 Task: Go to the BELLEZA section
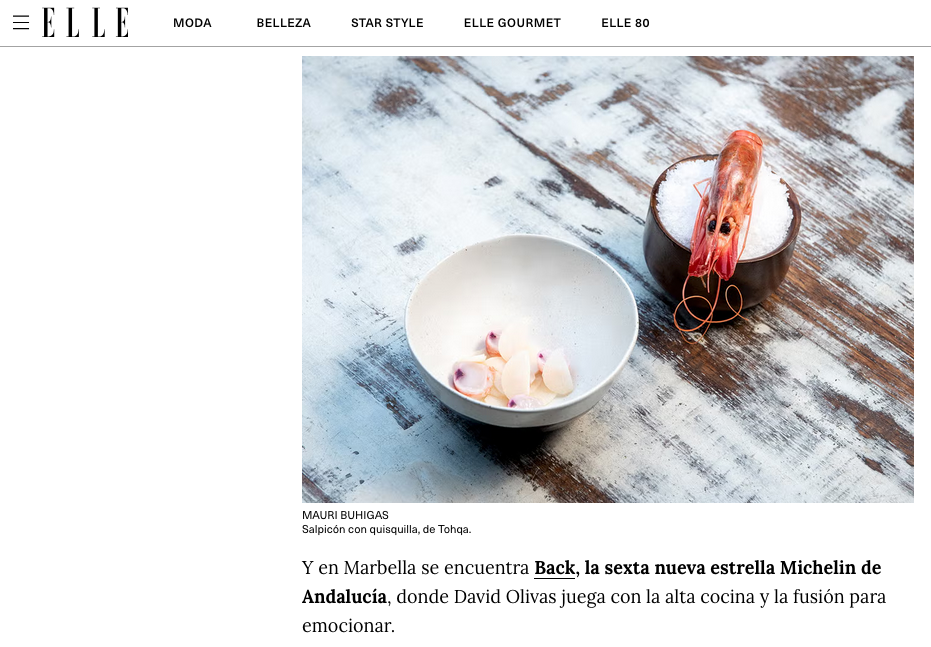tap(284, 23)
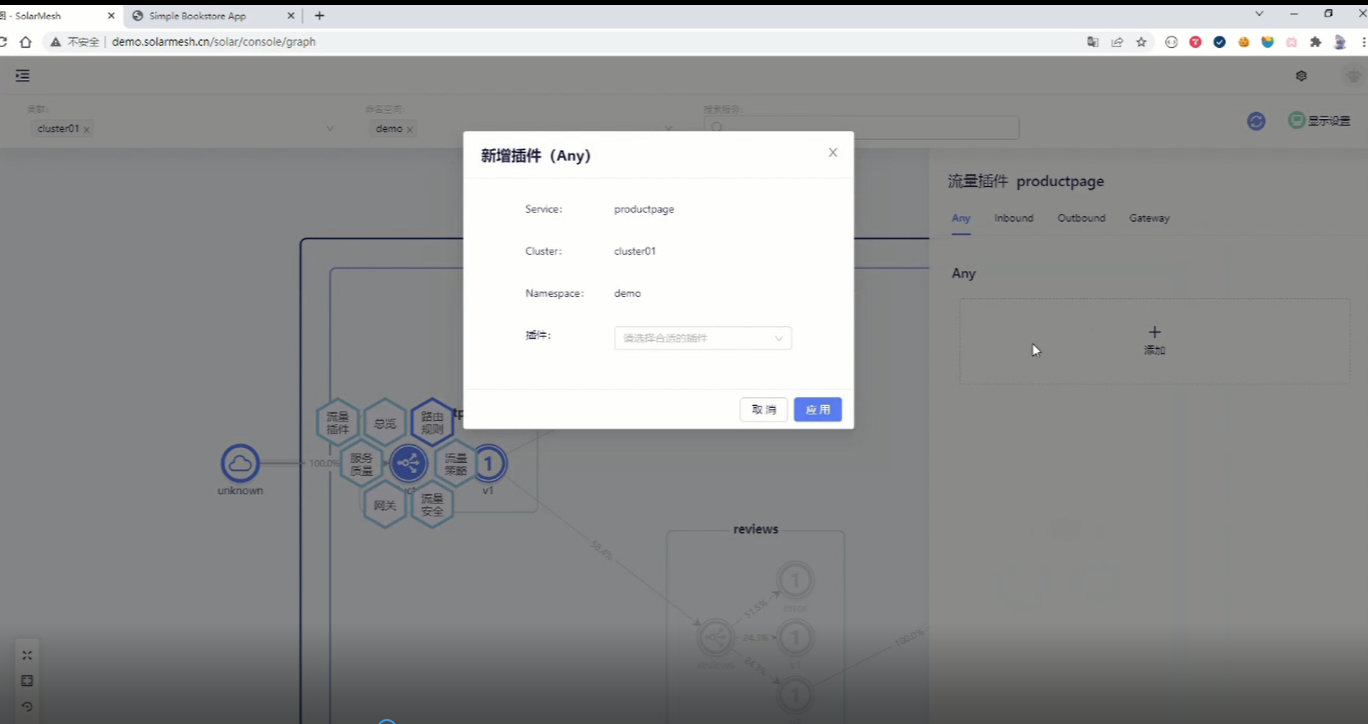Click the 流量安全 hexagon node
1368x724 pixels.
(432, 505)
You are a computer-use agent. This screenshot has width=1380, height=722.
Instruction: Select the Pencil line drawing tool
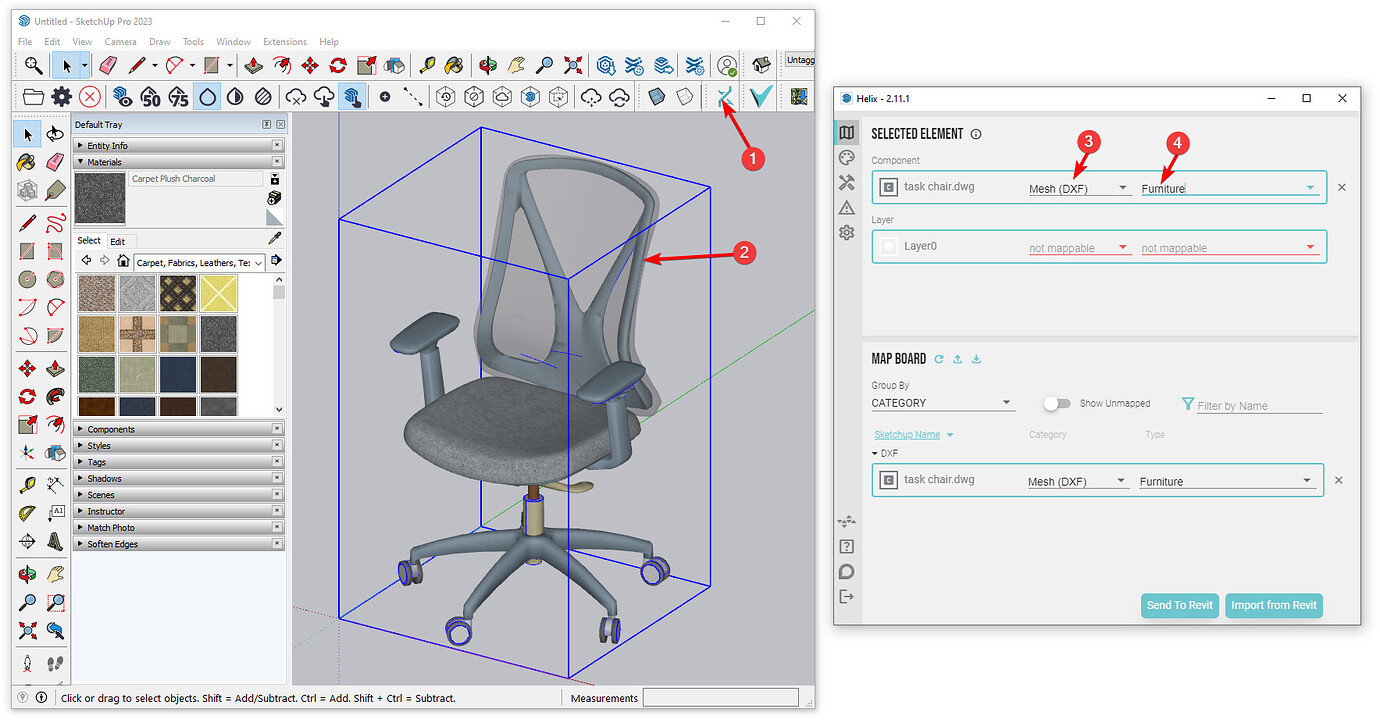click(x=135, y=65)
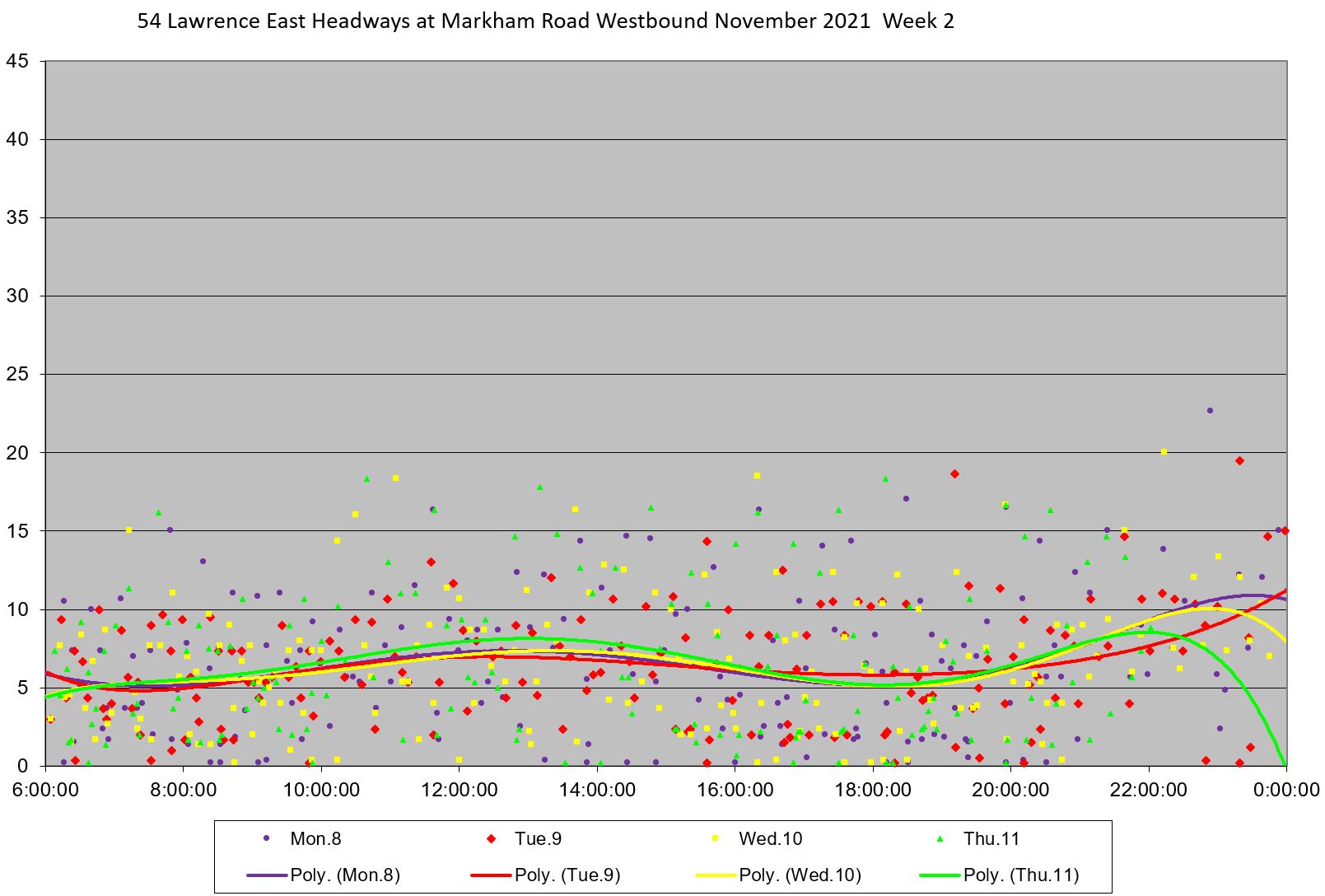Select the green Poly. (Thu.11) legend line sample
Screen dimensions: 1325x896
940,875
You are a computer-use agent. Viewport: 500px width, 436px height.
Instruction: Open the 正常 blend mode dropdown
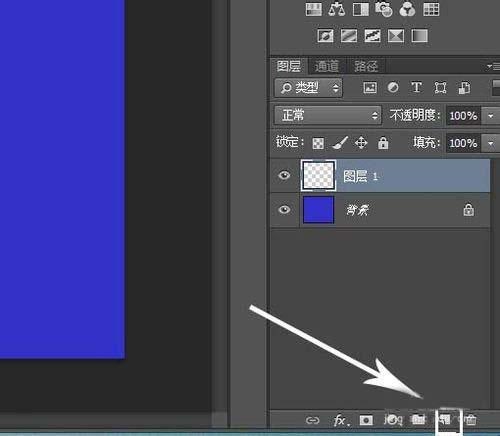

+ + + + + + +

--- REQUIRED WORK ---
Without carrying over any picture, retype the records above word for word.

--- TASK SOLUTION ---
 Task: Go to the BELLEZA section
tap(284, 23)
Click the 流量安全 hexagon node
1368x724 pixels.
(432, 505)
You are a computer-use agent. This screenshot has width=1380, height=722.
Instruction: Select the Pencil line drawing tool
click(x=135, y=65)
Select the green Poly. (Thu.11) legend line sample
Screen dimensions: 1325x896
940,875
You are a computer-use agent. Viewport: 500px width, 436px height.
Instruction: Open the 正常 blend mode dropdown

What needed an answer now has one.